Since the first blockchain transaction was executed on the Bitcoin network, the world of digital currencies has changed dramatically. In addition to the well-known proof-of-work and proof-of-stake algorithms, other consensus mechanisms and methods of reaching consensus within blockchain systems are also beginning to be known.
The proof-of-work algorithm used by Bitcoin is the most reliable and secure algorithm available today. But it's not really scalable. Bitcoin and other proof-of-work based blockchain networks have limited performance in terms of transactions per second (TPS). This limitation is related to the fact that Bitcoin relies on a distributed network of nodes, as nodes need to agree on the current state of the blockchain. This means that a new transaction block needs to be verified and approved by a majority of nodes in the network before it can be confirmed. Therefore, the distributed nature of the Bitcoin network, while providing a secure and trustless economic system, also limits its use on a larger scale.
Proof-of-stake blockchains generally outperform Bitcoin in terms of transactions per second. However, the difference is not significant, and proof-of-stake networks don’t really solve the scalability problem.
In this case, Proof-of-Authority becomes a more efficient alternative because it can perform more transactions per second.
Proof of Authority (PoA) is a reputation-based consensus algorithm that introduces a practical and effective solution to blockchain networks, especially private chains. The term was coined in 2017 by Gavin Wood, co-founder and former chief technology officer of Ethereum.
The authoritative proof consensus algorithm uses the value of identity, which means that being selected as a block validator depends not on the mortgaged digital currency but on personal credibility. Proof-of-authority blockchains are therefore protected by verification nodes from trusted entities.
The Proof-of-Authority model relies on a limited number of block validators, making it a highly scalable system. Blocks and transactions are verified by pre-approved participants, who act as stewards of the system.
The authority proof algorithm can be applied in various scenarios, and it is considered a priority for logistics applications. For example, in the context of supply chains, proof of authority is considered an effective and reasonable solution.
The Proof-of-Authority model enables companies to leverage blockchain technology while protecting their privacy. Microsoft Azure is another example of implementing proof of authority. Simply put, the Azure platform provides solutions for private networks. Since mining is not required, the system does not require native tokens like "gas".
Some people think that Proof of Authority is an improved version of Proof of Equity. Because it uses identity rather than currency. Due to the decentralized nature of most blockchain networks, proof-of-stake is not always suitable for certain businesses and companies. In contrast, Proof-of-Authority may be a better solution for private blockchains because its performance is much higher.
While conditions may vary from system to system, proof-of-authority consensus algorithms generally require the following characteristics :
Valid and trustworthy identity: Verifiers need to confirm their true identity.

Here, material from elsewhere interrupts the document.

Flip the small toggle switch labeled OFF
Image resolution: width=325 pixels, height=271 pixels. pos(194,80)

The conditions for becoming a validator are demanding: candidates must be willing to invest and stake their reputation, which also reduces the risk of suspicious validators being selected and incentivizes long-term investment.
Criteria for passing the verifier: The method of verifier selection must be consistent.

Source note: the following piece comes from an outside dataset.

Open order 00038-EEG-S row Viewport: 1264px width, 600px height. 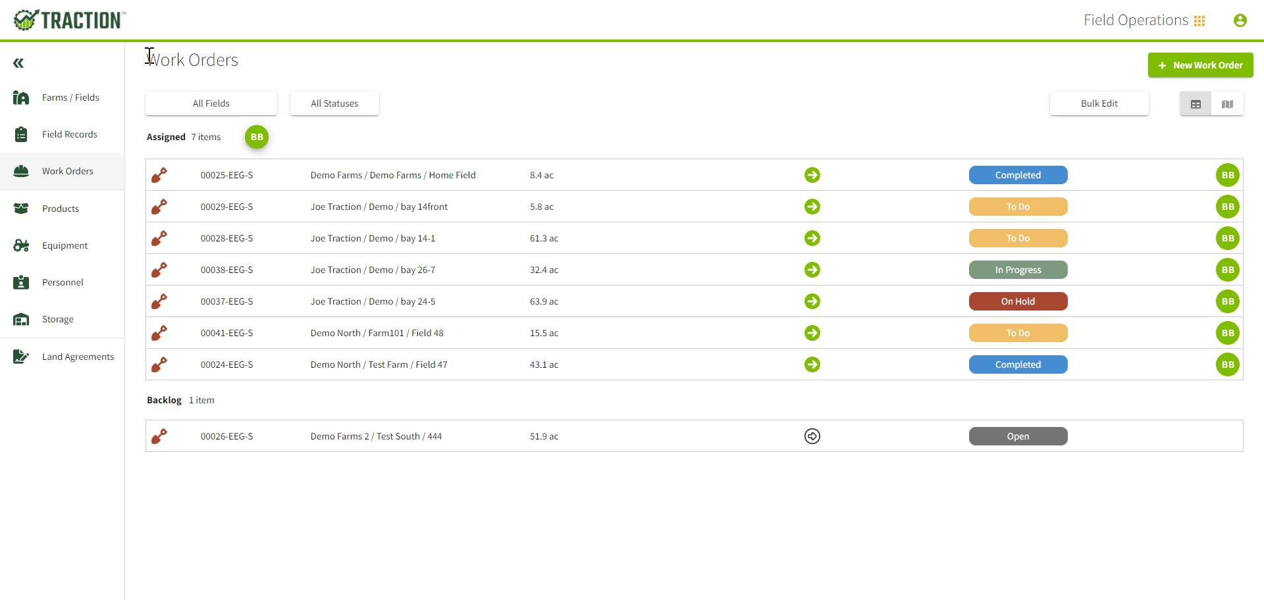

The essence of the reputation mechanism is the determination of the identity of the verifier. This is not a simple process, nor is it one that can be given up easily. It must weed out unqualified members. Ultimately, all validators need to go through the same process to ensure the integrity and reliability of the system.
One view of authoritative consensus is that it abandons decentralization. Therefore, it can be said that this consensus algorithm model is only to improve the efficiency of centralized systems. While this has proven to be an attractive solution for larger companies with logistical needs, it does have some drawbacks - especially within the scope of digital currencies. Authoritative consensus does have high throughput, but the irreversibility aspect is a problem when things like censorship and blacklisting can be easily implemented.
Another common criticism of authoritative consensus is that anyone can see the identity of the authoritative consensus validator. Critics argue that only senior people who are qualified for the position will want to become a validator (as a publicly known participant). However, knowing the identity of the validator could lead to manipulation by a third party. For example, if a competitor wants to disrupt a network based on authoritative consensus, he may try to incite public opinion that the validator is cheating, thereby disrupting the internal system.
Proof of Work, Proof of Stake, and Proof of Authority all have their own advantages and disadvantages. As we all know, decentralization is highly valued in digital currencies, and as a consensus mechanism, Proof of Authority removes decentralization to achieve high throughput and scalability. The inherent characteristics of proof-of-authority systems are in stark contrast to the way blockchains have operated to date. Nonetheless, Proof-of-Authority also presents an interesting mechanism, so it cannot be ignored as an emerging blockchain solution, and it may be well suited for private blockchain applications.